Task instructions:
In the passage below on Michigan's pandemic orders, translate this sentence into Spanish: "Others, like Flint’s mayor, have gone further and established a curfew."

Passage for review:
******

So far, the courts have upheld the governor’s action, but the conflict and challenges continue, and they hardly gave the public a clear message of how they should respond. In addition to the legal challenges, Michigan, and other states, have experienced organized protests in response to shut downs and “stay at home” mandates. While many of them were intended to be peaceful and civil protests, raising serious concerns about business closings and job loss, they were often taken over by armed vigilantes, waving Confederate flags, swastikas, and Trump banners.
Even as Trump said that it was each state’s duty to deal with the crisis, he praised the protestors, and attacked Gov. Whitmer, and other Democratic governors, even as they carried out some of the same policies that his administration advocated.
On the local level
Within the states, on the local level, the mixed messages were just as prevalent. As the governor asks for a state-wide shutdown and requests that we stay at home, some local sheriffs and prosecutors have refused to implement her order. Others, like Flint’s mayor, have gone further and established a curfew.
While most people have generally complied with the shut down and stay at home orders, some have made it a point to violate them as a matter of protest. Owosso barber, Karl Manke, opened his barbershop in defiance of the governor’s order, and generated national attention to his cause. A local judge gave support to his actions, in contrast to most other judicial rulings in the state.

******

Stored data:
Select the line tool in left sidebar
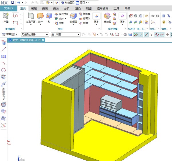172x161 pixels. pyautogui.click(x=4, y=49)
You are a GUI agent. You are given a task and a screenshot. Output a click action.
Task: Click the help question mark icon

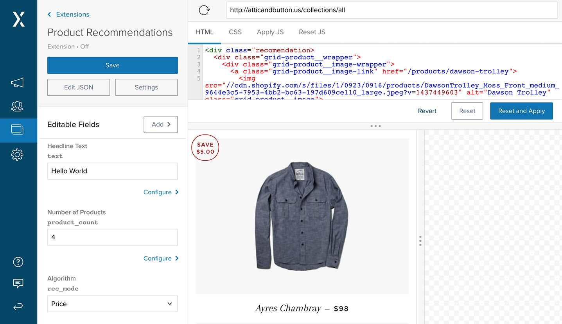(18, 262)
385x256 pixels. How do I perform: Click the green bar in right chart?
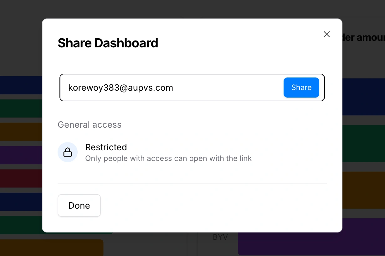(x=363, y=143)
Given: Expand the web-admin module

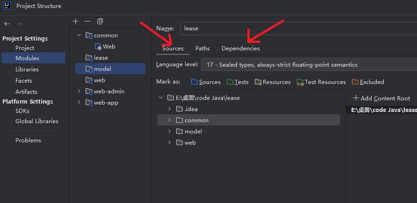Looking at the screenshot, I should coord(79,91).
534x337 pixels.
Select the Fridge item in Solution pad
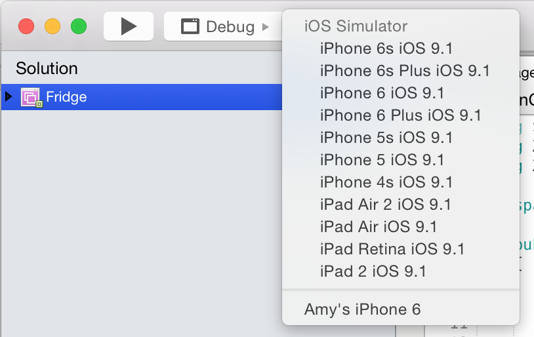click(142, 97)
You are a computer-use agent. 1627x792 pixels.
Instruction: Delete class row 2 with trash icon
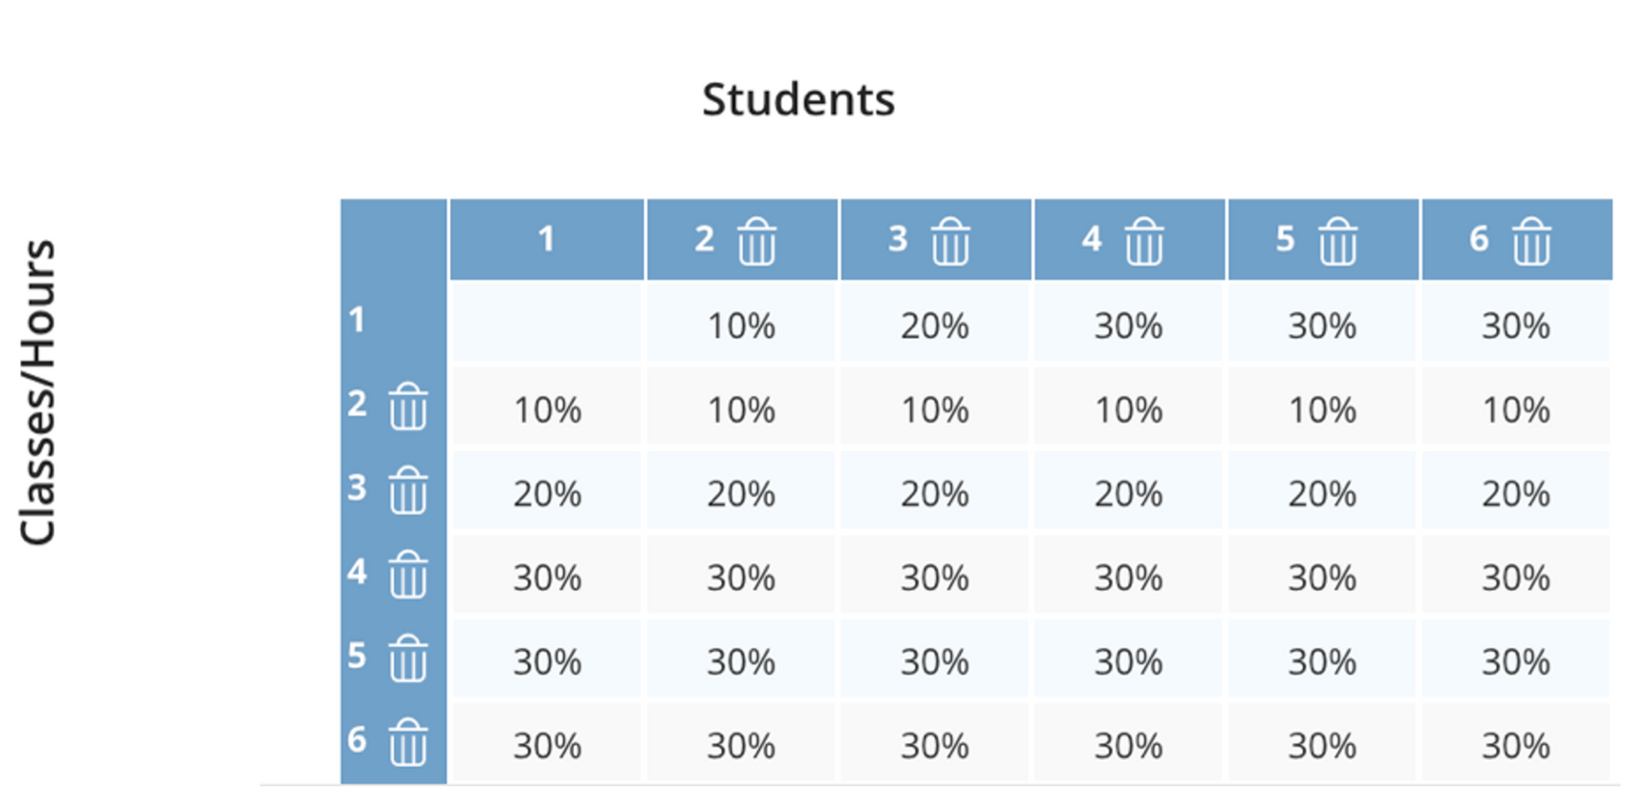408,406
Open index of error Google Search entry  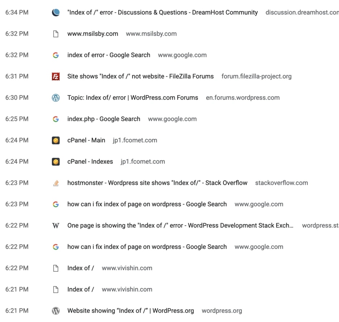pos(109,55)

******

Result of this exercise:
Otros, como el alcalde de Flint, han ido más allá y han establecido un toque de queda.